▶ _Given exercise 1_
From the passage on the Abraaj fraud case, please list every U.S. state whose retirement funds for state workers are named as showing interest in the new $6 billion fund.
▶ _Given exercise 2_
Write the next part of the passage on the Abraaj fraud case, picking up after its final sentence.

▶ _Excerpted text_
(begin)

Abraaj, she said, “represented itself as a pioneer of impact investing or investing that had a socially responsible impact, that is, doing good while doing well.”
“In truth,” Griswold added, “Abraaj was engaged in a massive fraud.”
It collapsed last year after news reports exposed allegations of fraud and some investors, including the Gates foundation, privately pressed for answers.
Abdel-Wadood, 49, in pleading guilty to charges including racketeering conspiracy and securities and wire fraud, choked up as he acknowledged the firm was covering up fraud for years as it tried to recover from massive “cash shortfalls.”
Abdel-Wadood, who oversaw Abraaj’s investments as a managing partner, said Abraaj had serious liquidity issues by 2014, when Naqvi took steps “to close the gap, steps that disadvantaged our investors.”
“Put simply, money was comingled that should have been segregated, and investors were not told the truth,” he said.
The fraud culminated in fundraising in 2016 for a new $6 billion fund that attracted interest from U.S. financial companies and retirement funds for state workers in Texas, Washington, Louisiana and Hawaii, according to an indictment charging six individuals, including Abdel-Wadood and Naqvi.
“We painted a rosy picture of a prosperous firm,” Abdel-Wadood said of the substance of fundraising pitches made to potential U.S. investors in Manhattan and in emails sent across the country.

(end)

▶ _Dataset rows_
(begin)

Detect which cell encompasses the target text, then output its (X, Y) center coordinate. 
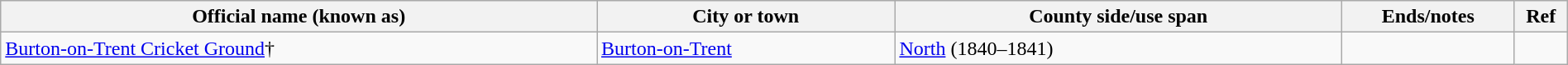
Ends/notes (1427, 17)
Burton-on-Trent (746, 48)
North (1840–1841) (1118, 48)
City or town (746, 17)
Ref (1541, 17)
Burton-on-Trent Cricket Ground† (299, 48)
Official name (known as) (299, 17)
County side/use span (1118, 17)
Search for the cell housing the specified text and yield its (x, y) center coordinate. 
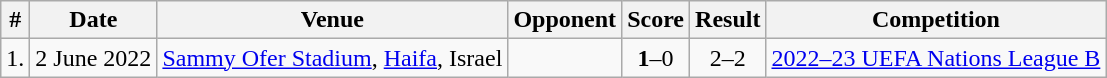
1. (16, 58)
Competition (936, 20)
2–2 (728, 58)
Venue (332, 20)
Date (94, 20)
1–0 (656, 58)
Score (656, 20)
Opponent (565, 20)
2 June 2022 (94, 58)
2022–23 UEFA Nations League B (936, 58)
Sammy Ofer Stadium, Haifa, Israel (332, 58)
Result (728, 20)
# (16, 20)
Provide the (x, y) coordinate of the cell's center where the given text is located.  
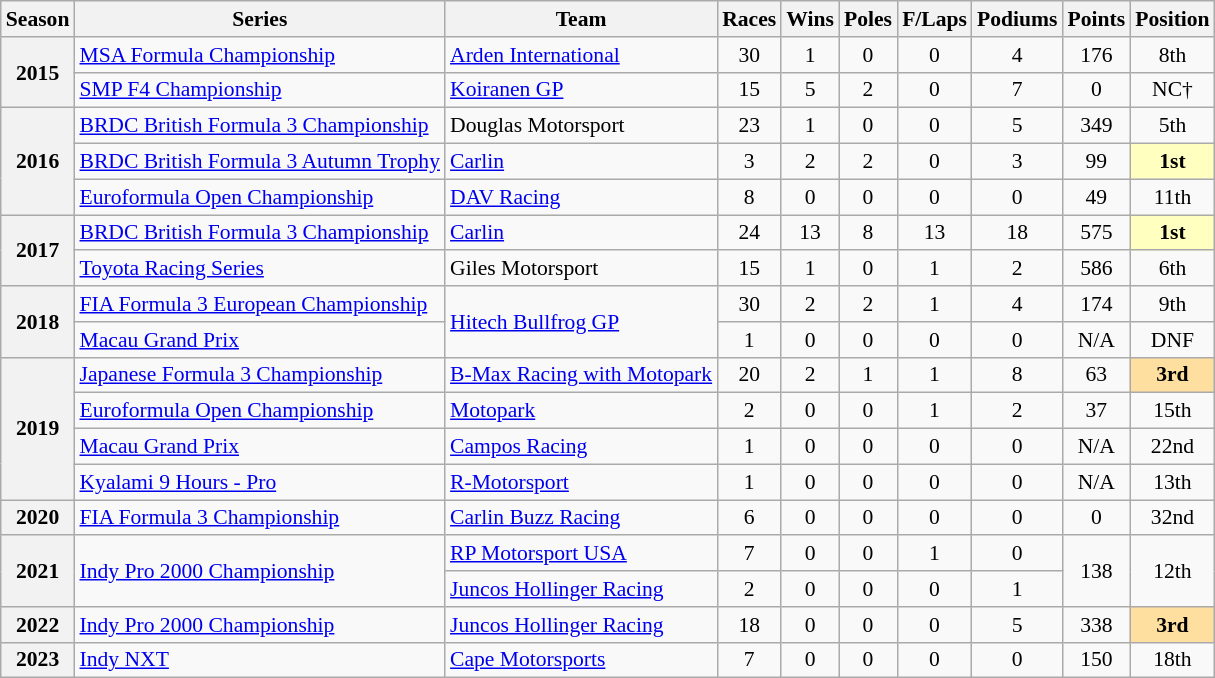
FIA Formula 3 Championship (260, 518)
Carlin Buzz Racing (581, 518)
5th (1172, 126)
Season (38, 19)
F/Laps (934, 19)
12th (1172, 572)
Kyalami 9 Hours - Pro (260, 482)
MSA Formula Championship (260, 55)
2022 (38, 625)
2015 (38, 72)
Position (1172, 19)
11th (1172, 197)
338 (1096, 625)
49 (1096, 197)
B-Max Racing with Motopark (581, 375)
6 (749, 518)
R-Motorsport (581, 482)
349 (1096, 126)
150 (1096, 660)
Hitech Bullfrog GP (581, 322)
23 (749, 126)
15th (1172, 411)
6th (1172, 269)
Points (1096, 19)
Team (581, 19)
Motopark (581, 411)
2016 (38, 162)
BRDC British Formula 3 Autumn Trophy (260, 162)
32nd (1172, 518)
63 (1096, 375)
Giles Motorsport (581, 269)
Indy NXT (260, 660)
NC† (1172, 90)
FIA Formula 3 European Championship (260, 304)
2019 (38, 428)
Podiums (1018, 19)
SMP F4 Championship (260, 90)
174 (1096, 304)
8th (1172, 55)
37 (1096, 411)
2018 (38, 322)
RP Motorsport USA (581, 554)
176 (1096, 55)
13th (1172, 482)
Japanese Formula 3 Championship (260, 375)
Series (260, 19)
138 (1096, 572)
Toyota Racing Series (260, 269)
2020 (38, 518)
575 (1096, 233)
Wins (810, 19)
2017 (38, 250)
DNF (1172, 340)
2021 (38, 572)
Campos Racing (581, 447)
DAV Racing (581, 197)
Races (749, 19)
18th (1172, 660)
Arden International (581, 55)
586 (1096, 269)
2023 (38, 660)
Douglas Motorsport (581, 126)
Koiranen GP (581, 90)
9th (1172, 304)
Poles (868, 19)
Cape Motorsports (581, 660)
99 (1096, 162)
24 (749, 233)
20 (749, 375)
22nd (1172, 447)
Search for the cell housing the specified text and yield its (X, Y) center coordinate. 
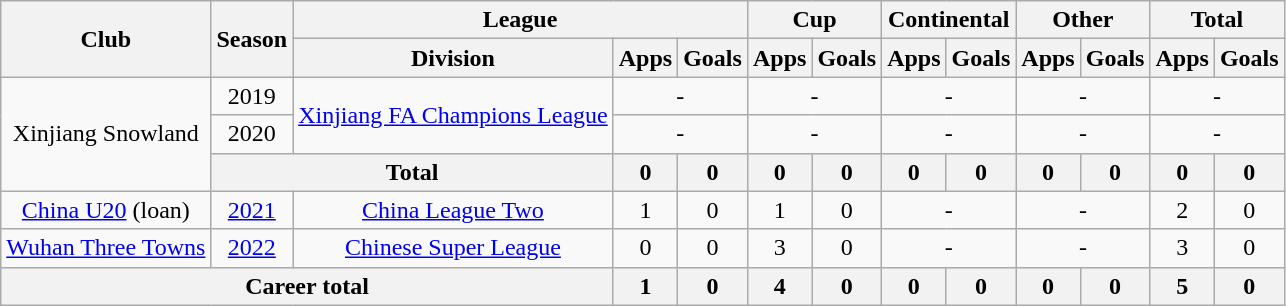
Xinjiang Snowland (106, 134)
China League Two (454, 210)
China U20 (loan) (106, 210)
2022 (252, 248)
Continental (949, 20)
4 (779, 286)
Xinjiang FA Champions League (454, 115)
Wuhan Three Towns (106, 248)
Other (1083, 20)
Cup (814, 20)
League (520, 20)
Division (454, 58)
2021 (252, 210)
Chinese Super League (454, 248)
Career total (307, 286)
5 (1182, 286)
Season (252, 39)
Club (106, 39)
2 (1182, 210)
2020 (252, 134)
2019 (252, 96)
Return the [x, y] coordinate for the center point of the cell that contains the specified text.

(end)

▶ _Final result 1_
Texas, Washington, Louisiana, Hawaii

▶ _Final result 2_
Executives, he said, overstated the company’s track record.
“At meetings with potential investors, I stood by silently while Abraaj’s track record was overstated and its financial health falsely portrayed,” he said. “I was respected by investors and potential investors. By my presence, I lent my credibility to statements that I knew were not true.”
Abdel-Wadood said there was no formal agreement among Abraaj’s leaders to commit crimes.
“Some of us pushed back at Arif Naqvi’s misconduct,” he said. “Too often, however, we capitulated.”
Abdel-Wadood, an Egyptian national, has been under house arrest in New York since being granted bail in April. His bail conditions were relaxed Friday.
His attorney, Paul Schechtman, called his client’s crimes “a tragic story of a good man who stayed at Abraaj to try to rectify the madness that Arif Naqvi created and along the way participated in the wrongful conduct that he has acknowledged today.”